NTIA has historically taken a hands off position to this problem even though NTIA claims it is responsible for “establishing and issuing policy regarding allocations and regulations governing the Federal spectrum use”. Historically, NTIA has been in favor of receiver standards for FCC-regulated services - but has been silent on other services where receiver problem impact FCC services.
So what is needed here is a real dialogue on how to split the burden of solving this problem between the FAA-regulated aircraft community and the FCC-regulated broadcast community with NTIA taken a forceful role in mediating a solution. However, the charter and legislation of NTIA dating back to the Carter Administration may make this impossible. The head of NTIA is an Assistant Secretary of Commerce and pragmatically assistant secretaries of smaller cabinet agencies do not tell other agencies how to spend their own money. This is the fundamental shortcoming of NTIA and results from its birth, not its present officials. Now many of us have observed the growth of the number of people in the Executive Office of the President with a strong interest in spectrum in the past 2 years. Hopefully this is a sign of the White House trying to exert some effective control over federal spectrum use which otherwise is mostly determined by user agency representatives meeting in secretive IRAC meetings. (They are so secretive, that I had trouble getting of minutes from a meeting that took place 25 years ago that I had attended!)
So FAA has backed off for now, but unless we get some real leadership in federal spectrum management this type of interagency problem will continue.

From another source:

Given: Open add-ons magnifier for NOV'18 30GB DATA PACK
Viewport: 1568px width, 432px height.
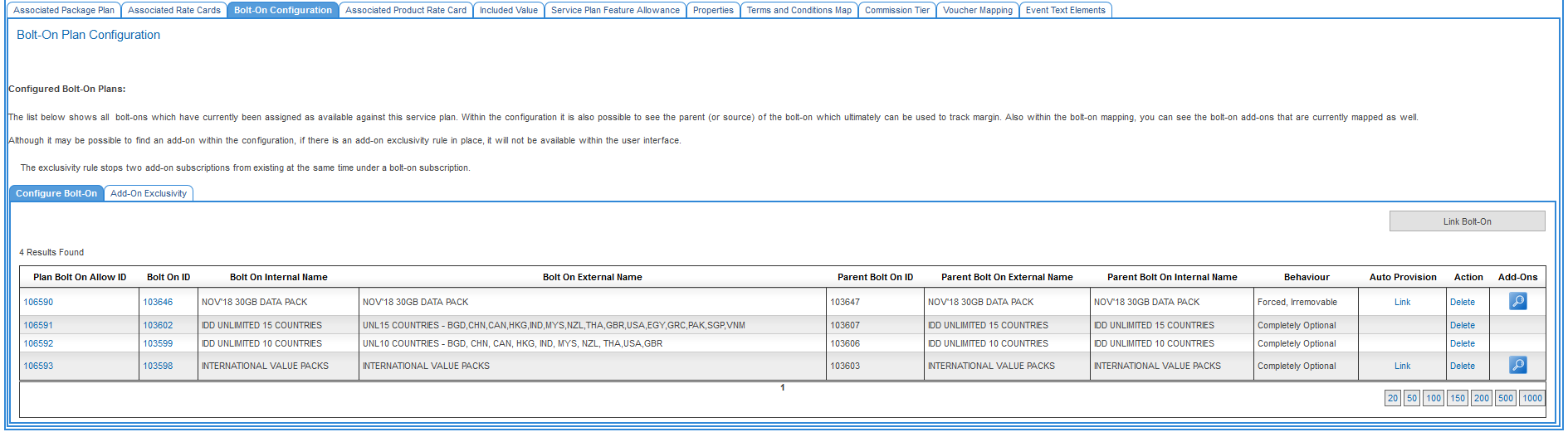Looking at the screenshot, I should (x=1517, y=302).
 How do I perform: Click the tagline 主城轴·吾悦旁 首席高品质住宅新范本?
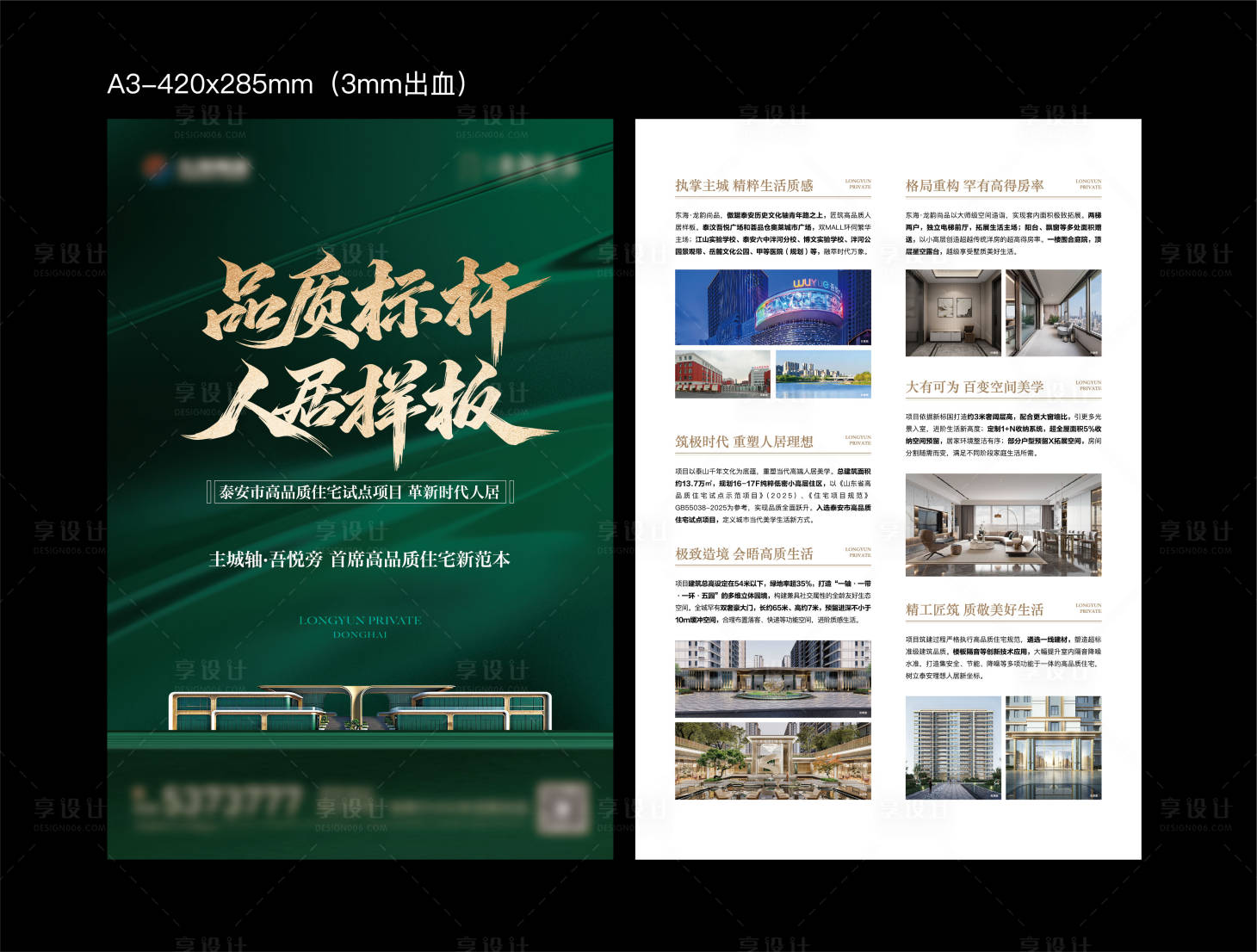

Early in my FCC career, I both attended IRAC meetings from time to time and also represented the FCC at an interagency group on communications security (COMSEC). The Director, National Security Agency (DIRNSA in military jargon) has a national role in COMSEC that parallels NTIA’s role in spectrum policy. But the tone of the two meetings I attended was very different: DIRNSA sought the advice of federal agencies but made it clear that he was in charge and would consider the offered advice in making the final decision. By contrast, it was also clear at IRAC meeting that the various members were horse trading among themselves to decide what to tell NTIA to do. This is not leadership and spectrum is getting to be too precious to both the national economy and the national defense to base policy decisions on IRAC members horse trading among themselves for their own convenience. In Silicon Valley talk: “Adult supervision is desperately needed”.
I strongly believe that the White House needs a stronger role in spectrum policy even if it means partially undoing the creation of NTIA in 1977. I would transform the current NTIA Office of Spectrum Management into the IRAC Secretariat (which is a better description of most of its work at present) and leave most of the staff in Commerce while creating either a small decision making group in OMB or a new version of the old Office of Telecommunications Policy that reviews IRAC recommendations and has the resources to seek independent views of what is in the national interest, not the lowest common denominator of the IRAC membership.
* Receiver-generated intermodulation is difficult to explain to people who are not radio techies because it is counter intuitive in many ways and can not be explained with simple analogies. It is the root cause of several complex spectrum policy issues in recent years such as the 800 MHz NEXTEL/public safety interference issue and the ongoing PCS H block controversy, WT Docket No. 04-356.